Many of the courts who have dealt with charges given in cases arising under this statute have held that the Government must prove a culpable criminal intent before there can be a conviction. United States v. Hoffman, 137 F.2d 416 (C.A. 2, 1943); Graves v. United States, 252 F.2d 878 (C.A. 9, 1958); United States v. Rabb, 394 F.2d 230 (C.A. 3, 1968); United States v. Smith, 249 F. Supp. 515 (S.D. Iowa, 1966); United States v. Sobczak, 264 F.Supp. 752 (N.D. Ga., 1966).


"Knowingly" imports a knowledge of the essential facts from which the law presumes a knowledge of the legal consequences arising from those facts. Rosen v. United States, 161 U.S. 29, 33, 16 S.Ct. 434, 40 L.Ed. 606.


An act is done "willfully' if done voluntarily and purposely with the specific intent to do that which the law forbids; that is to say, with bad purpose either to disobey or to disregard the law. Willfulness includes an evil motive. James v. United States, 366 U.S. 213, 81 S.Ct. 1052, 6 L.Ed.2d 246 (1961).


Defendant's counsel, in his argument for a new trial, stated that it was his recollection that he asked the Court, in effect, to tell the jury that "willfully" meant purposefully. Counsel then stated, "that in order for an act to be a crime, intent is always the essence of crime; and unless an act is purposefully, deliberately done, unless it is designedly planned or schemed, it doesn't seem to me that the evidence in this case of the wilful attempt to evade the duty required of Defendant Krosky was presented in the degree of proof required of the prosecution."


Since "willfulness" was an essential ingredient in the crime charged, we think that the jury was entitled to have the meaning of the word "willful" explained. Screws v. United States, 325 U.S. 91, 65 S.Ct. 1031, 89 L.Ed. 1495 (1945). True, the District Judge told the jury, in effect, that the word "knowingly" meant wrongful act, but we do not believe this was an adequate definition of either the word "knowingly" or "willfully." The question directed to the District Judge indicates strongly that the jury was interested in knowing what constituted willful intent.

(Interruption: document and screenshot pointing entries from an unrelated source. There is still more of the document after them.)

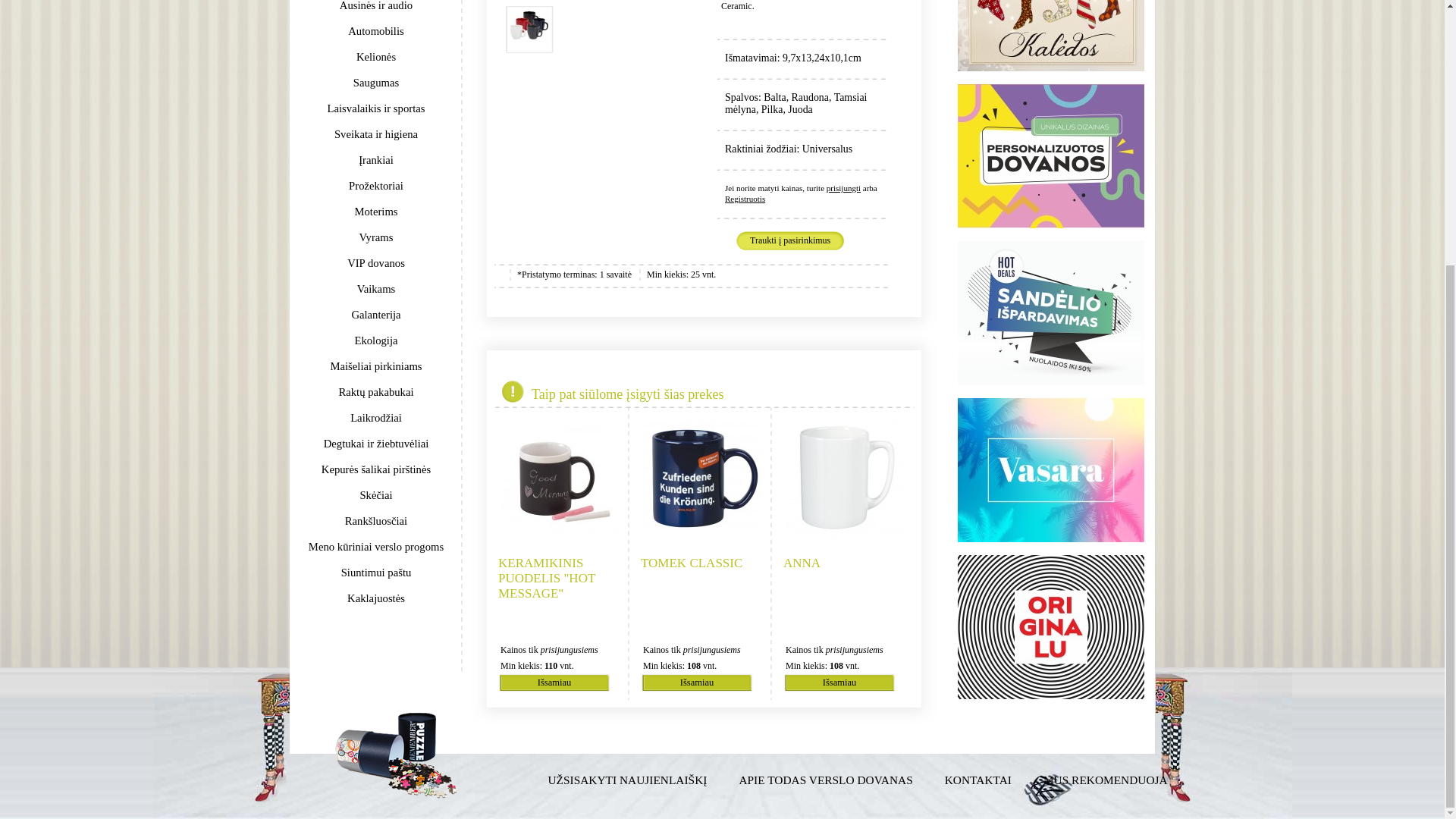
Galanterija (376, 314)
Sveikata ir higiena (376, 134)
Ekologija (376, 339)
Saugumas (376, 82)
Vyrams (376, 237)
Automobilis (376, 31)
Laisvalaikis ir sportas (376, 108)
VIP dovanos (376, 263)
Moterims (376, 211)
Vaikams (376, 289)
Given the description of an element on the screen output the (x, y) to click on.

In our opinion the failure of the District Judge to adequately explain to the jury the meaning of the word "willfulness" was plain error within Federal Rules of Criminal Procedure 52(b). Screws v. United States, supra.


The case is reversed and remanded to the District Court for a new trial.



The Honorable Robert L. Taylor, Chief Judge, U. S. District Court for the Eastern District of Tennessee, sitting by designation


"* * * any person * * * who in any manner shall knowingly fail or neglect or refuse to perform any duty required of him under or in the execution of this title, or rules, regulations, or directions made pursuant to this title * * * shall, upon conviction * * * be punished by imprisonment * * * or a fine * * * or by both such fine and imprisonment * * *."